Rules for Recommending at the CVX Code vs. Vaccine Group Level 

• If the patient has no shots on record, 
  • and is < 6 months old, recommend at the vaccine group level with recommendation reason at 6 months of age.
  • otherwise, recommend at the vaccine group level at today’s date.
• If the patient has shots on record and the series is not complete,
  • and is < 6 months old, recommend at the vaccine group level at 6 months old, or at the recommended interval, whichever date is later.
  • otherwise, recommend at the vaccine group level at the recommended due date.

Series Completion Special Rule

• Once a patient completes:
  • a COVID-19 vaccine series not authorized by the FDA, but authorized by the WHO, or a COVID-19 vaccine series not authorized by the FDA or WHO, but is an active COVID-19 vaccine candidate as part of a U.S.-based clinical trial of a COVID-19 vaccine, 
    • recommend a booster dose of COVID-19 (at vaccine group level) at recommended interval (5 months) or at recommended age (12 years), whichever date is later, along with recommendation reason code BOOSTER_DOSE.  
    • and receives an additional dose1 (see “Rules for Additional Dose” for information on what constitutes an additional dose and how is evaluated), the Recommendation is Conditional and the reason code is COMPLETE_HIGH_RISK.

    • See “Rules for Booster Dose” for booster dose recommendations for the these series.

  • the Moderna COVID-19 Series,
    • and is < 5 years old, the recommendation is Not Recommended and the reason code is COMPLETE.
    • and is < 18 years old, the recommendation is Conditional and the reason code is COMPLETE_HIGH_RISK. 

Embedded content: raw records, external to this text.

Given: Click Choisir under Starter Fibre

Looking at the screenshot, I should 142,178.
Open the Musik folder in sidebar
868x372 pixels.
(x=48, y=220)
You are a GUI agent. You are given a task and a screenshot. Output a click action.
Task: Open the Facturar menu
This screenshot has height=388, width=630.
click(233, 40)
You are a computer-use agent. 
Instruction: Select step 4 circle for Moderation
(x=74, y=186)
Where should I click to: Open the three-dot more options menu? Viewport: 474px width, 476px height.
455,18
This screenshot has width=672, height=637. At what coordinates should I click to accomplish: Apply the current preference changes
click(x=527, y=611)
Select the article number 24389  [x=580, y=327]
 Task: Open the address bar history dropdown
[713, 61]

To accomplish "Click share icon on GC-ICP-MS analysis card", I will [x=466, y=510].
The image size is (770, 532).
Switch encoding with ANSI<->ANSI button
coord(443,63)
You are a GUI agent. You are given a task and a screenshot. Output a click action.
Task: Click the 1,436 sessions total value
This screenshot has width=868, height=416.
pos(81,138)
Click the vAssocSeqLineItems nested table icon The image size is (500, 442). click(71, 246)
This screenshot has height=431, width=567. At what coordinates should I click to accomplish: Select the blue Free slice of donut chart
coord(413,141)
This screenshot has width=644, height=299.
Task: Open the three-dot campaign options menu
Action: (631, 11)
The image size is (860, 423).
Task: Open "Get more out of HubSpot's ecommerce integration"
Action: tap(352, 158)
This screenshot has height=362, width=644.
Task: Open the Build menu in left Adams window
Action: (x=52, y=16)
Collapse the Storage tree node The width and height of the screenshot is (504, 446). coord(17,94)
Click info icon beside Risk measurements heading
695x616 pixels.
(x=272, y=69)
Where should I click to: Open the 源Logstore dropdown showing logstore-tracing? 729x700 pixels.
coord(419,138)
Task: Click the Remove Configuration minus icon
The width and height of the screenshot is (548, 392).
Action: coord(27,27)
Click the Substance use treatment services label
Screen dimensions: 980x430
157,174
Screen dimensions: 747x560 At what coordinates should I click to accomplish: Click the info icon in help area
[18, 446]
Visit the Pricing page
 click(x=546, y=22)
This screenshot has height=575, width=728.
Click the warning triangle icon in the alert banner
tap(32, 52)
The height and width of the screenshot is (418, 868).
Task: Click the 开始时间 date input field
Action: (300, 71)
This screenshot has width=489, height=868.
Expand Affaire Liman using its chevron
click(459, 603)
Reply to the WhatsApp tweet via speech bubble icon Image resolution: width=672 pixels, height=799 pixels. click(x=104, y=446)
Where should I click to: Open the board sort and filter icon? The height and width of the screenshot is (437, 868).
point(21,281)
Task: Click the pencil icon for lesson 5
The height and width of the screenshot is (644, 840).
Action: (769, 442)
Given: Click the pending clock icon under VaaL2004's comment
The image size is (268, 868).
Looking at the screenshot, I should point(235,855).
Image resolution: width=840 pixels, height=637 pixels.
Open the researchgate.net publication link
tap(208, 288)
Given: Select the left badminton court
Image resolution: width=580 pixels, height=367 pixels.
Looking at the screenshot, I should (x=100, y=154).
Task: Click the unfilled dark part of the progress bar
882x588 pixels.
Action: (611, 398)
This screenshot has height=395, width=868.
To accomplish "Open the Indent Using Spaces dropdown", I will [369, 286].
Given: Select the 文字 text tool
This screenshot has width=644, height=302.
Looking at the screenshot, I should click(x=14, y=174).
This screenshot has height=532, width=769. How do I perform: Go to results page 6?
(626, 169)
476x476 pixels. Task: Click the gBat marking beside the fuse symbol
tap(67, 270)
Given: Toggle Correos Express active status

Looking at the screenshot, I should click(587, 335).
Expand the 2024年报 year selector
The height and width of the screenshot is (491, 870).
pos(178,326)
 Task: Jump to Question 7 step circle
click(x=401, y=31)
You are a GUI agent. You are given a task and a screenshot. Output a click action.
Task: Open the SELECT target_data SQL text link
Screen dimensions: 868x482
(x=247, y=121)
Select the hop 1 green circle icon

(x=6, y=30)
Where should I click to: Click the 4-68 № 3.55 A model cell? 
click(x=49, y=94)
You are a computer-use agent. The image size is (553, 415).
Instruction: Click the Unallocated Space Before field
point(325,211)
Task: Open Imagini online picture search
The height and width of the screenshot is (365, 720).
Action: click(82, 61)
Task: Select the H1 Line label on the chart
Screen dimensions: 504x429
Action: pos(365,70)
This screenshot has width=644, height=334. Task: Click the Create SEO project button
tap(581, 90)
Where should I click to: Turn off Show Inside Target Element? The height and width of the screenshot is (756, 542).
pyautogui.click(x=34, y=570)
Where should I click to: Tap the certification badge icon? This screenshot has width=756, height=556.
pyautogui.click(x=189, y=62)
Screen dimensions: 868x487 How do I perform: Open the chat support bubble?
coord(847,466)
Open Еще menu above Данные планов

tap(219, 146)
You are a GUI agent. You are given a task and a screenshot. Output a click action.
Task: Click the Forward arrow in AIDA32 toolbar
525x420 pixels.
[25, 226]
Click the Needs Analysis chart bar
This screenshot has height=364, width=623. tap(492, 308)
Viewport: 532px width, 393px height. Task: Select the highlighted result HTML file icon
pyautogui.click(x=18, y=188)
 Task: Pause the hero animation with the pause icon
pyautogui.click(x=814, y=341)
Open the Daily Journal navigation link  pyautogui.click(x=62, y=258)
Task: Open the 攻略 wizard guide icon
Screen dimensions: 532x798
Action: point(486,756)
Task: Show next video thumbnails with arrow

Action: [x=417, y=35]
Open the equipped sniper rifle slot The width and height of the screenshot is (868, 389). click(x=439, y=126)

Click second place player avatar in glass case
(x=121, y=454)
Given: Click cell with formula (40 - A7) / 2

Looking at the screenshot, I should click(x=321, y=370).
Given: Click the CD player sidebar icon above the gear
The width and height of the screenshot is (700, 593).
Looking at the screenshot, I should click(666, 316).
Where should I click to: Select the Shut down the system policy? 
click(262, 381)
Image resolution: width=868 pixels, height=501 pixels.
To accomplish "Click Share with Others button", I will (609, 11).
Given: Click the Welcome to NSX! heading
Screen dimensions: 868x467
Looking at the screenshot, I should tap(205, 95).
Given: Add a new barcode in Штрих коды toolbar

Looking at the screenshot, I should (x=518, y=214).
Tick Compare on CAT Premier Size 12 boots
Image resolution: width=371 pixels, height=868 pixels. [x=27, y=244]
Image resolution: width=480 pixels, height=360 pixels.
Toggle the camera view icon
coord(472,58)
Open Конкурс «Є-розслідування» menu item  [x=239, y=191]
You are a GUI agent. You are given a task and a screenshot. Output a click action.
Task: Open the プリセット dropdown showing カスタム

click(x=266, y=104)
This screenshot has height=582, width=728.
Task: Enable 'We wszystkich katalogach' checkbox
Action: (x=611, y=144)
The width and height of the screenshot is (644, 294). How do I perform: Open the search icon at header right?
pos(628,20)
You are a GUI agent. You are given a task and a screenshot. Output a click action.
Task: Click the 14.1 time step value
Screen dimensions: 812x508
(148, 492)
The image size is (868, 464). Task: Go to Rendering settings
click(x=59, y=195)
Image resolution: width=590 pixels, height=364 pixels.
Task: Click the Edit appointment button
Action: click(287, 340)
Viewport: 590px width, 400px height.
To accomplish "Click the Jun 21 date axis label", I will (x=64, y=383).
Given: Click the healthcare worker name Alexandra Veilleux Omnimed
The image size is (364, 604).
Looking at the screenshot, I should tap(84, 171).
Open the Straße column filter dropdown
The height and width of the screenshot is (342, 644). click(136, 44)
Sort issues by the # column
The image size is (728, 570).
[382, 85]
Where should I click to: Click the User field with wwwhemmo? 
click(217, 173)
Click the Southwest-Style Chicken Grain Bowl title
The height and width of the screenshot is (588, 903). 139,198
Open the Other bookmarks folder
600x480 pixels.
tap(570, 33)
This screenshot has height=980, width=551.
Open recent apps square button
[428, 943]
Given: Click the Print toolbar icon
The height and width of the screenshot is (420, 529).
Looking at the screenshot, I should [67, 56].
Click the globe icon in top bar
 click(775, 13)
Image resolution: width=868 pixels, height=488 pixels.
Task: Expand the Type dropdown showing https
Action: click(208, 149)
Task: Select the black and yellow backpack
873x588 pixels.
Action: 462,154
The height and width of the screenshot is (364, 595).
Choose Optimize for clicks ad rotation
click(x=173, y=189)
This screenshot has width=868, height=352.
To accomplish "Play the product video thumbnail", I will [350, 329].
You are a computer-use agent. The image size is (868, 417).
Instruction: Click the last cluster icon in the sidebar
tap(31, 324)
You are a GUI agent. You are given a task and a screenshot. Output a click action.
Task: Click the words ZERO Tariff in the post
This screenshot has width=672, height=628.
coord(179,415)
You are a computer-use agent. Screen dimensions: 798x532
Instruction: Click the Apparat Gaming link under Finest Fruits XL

    • and is >= 18 years old, recommend a booster dose of COVID-19 (at vaccine group level) at recommended interval (5 months) or at recommended age (18 years), whichever date is later, along with recommendation reason code BOOSTER_DOSE

    • and receives an additional dose¹ (see “Rules for Additional Dose” for information on what constitutes an additional dose and how is evaluated), the Recommendation is Conditional and the reason code is COMPLETE_HIGH_RISK.

    • See “Rules for Booster Dose” for booster dose recommendations for the Moderna COVID-19 (5-17) 2-dose Series.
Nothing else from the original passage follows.